#### Source material

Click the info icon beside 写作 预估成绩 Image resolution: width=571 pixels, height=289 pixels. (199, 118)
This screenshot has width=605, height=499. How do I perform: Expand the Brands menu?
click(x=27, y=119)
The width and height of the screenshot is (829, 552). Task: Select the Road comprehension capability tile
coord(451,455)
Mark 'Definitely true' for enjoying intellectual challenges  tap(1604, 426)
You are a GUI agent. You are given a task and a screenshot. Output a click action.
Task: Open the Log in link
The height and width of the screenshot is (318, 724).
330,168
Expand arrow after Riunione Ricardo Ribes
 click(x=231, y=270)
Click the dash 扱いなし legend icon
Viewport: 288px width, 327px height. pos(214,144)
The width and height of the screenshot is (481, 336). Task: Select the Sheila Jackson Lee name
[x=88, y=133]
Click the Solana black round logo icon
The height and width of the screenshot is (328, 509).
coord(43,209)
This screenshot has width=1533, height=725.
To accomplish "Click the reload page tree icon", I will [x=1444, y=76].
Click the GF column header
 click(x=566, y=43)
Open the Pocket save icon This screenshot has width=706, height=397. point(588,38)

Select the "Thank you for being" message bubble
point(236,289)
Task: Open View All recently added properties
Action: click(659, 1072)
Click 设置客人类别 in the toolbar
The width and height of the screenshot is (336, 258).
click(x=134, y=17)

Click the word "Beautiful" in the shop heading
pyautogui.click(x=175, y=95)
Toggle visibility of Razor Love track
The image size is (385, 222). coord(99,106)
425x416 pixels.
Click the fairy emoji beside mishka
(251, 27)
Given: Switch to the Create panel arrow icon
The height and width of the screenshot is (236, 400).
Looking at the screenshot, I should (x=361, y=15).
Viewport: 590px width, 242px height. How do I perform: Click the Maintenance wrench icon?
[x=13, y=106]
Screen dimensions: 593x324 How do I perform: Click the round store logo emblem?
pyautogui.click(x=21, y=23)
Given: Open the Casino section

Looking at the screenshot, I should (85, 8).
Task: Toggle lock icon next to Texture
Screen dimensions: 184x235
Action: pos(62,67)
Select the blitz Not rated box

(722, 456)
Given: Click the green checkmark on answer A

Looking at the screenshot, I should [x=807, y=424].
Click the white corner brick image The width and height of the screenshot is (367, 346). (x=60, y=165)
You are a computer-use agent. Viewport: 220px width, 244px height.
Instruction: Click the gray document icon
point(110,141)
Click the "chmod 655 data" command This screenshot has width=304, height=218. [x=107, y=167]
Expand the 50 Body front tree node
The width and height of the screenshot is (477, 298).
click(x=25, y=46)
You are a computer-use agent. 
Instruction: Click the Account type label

########

• Task instructions: With the material above as the source, restate each line word for word.

• Result for this exercise:
Click the info icon beside 写作 预估成绩 Image resolution: width=571 pixels, height=289 pixels. (199, 118)
This screenshot has width=605, height=499. How do I perform: Expand the Brands menu?
click(x=27, y=119)
The width and height of the screenshot is (829, 552). Task: Select the Road comprehension capability tile
coord(451,455)
Mark 'Definitely true' for enjoying intellectual challenges  tap(1604, 426)
You are a GUI agent. You are given a task and a screenshot. Output a click action.
Task: Open the Log in link
The height and width of the screenshot is (318, 724).
330,168
Expand arrow after Riunione Ricardo Ribes
 click(x=231, y=270)
Click the dash 扱いなし legend icon
Viewport: 288px width, 327px height. pos(214,144)
The width and height of the screenshot is (481, 336). Task: Select the Sheila Jackson Lee name
[x=88, y=133]
Click the Solana black round logo icon
The height and width of the screenshot is (328, 509).
coord(43,209)
This screenshot has width=1533, height=725.
To accomplish "Click the reload page tree icon", I will [x=1444, y=76].
Click the GF column header
 click(x=566, y=43)
Open the Pocket save icon This screenshot has width=706, height=397. point(588,38)

Select the "Thank you for being" message bubble
point(236,289)
Task: Open View All recently added properties
Action: click(659, 1072)
Click 设置客人类别 in the toolbar
The width and height of the screenshot is (336, 258).
click(x=134, y=17)

Click the word "Beautiful" in the shop heading
pyautogui.click(x=175, y=95)
Toggle visibility of Razor Love track
The image size is (385, 222). coord(99,106)
425x416 pixels.
Click the fairy emoji beside mishka
(251, 27)
Given: Switch to the Create panel arrow icon
The height and width of the screenshot is (236, 400).
Looking at the screenshot, I should (x=361, y=15).
Viewport: 590px width, 242px height. How do I perform: Click the Maintenance wrench icon?
[x=13, y=106]
Screen dimensions: 593x324 How do I perform: Click the round store logo emblem?
pyautogui.click(x=21, y=23)
Given: Open the Casino section

Looking at the screenshot, I should (85, 8).
Task: Toggle lock icon next to Texture
Screen dimensions: 184x235
Action: pos(62,67)
Select the blitz Not rated box

(722, 456)
Given: Click the green checkmark on answer A

Looking at the screenshot, I should [x=807, y=424].
Click the white corner brick image The width and height of the screenshot is (367, 346). (x=60, y=165)
You are a computer-use agent. Viewport: 220px width, 244px height.
Instruction: Click the gray document icon
point(110,141)
Click the "chmod 655 data" command This screenshot has width=304, height=218. [x=107, y=167]
Expand the 50 Body front tree node
The width and height of the screenshot is (477, 298).
click(x=25, y=46)
You are a computer-use agent. 
Instruction: Click the Account type label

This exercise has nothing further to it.